Stored items
=== Section Start ===

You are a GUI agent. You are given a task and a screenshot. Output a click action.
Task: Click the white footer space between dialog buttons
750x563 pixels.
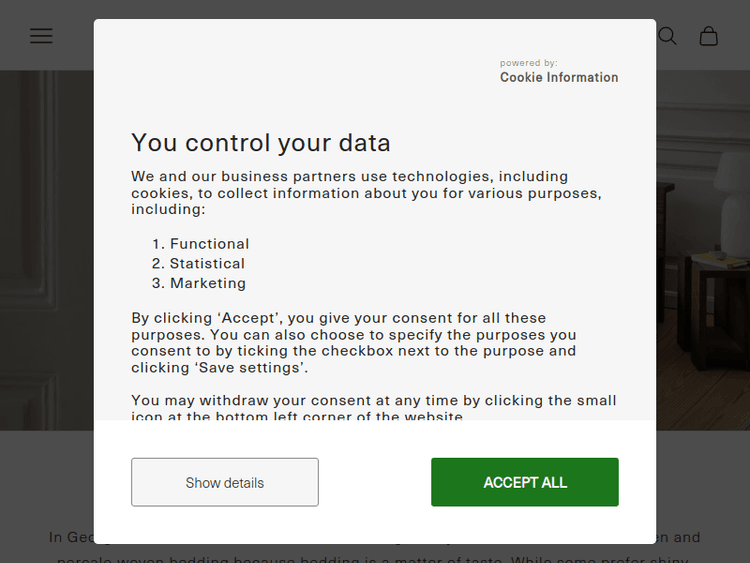pyautogui.click(x=375, y=482)
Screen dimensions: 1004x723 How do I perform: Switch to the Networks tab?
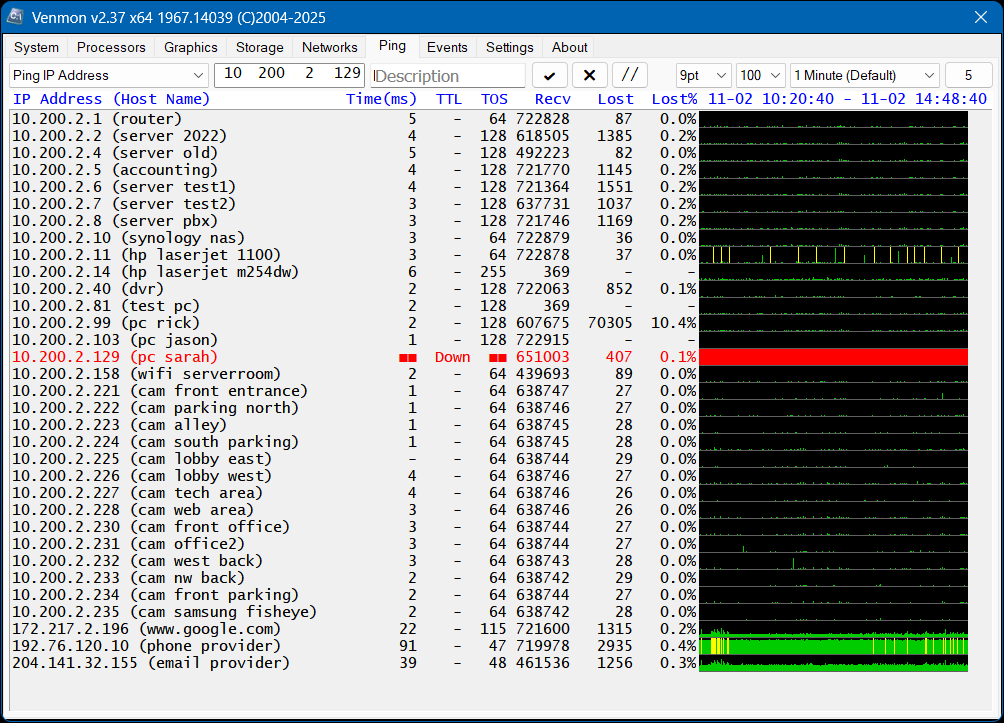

=== Section End ===

Extract, word for word, each line from the one that contains "750x563 pixels." through the final line of the data above. Leave the pictures out.

_Completed exercise:_
750x563 pixels.
pyautogui.click(x=375, y=482)
Screen dimensions: 1004x723 How do I perform: Switch to the Networks tab?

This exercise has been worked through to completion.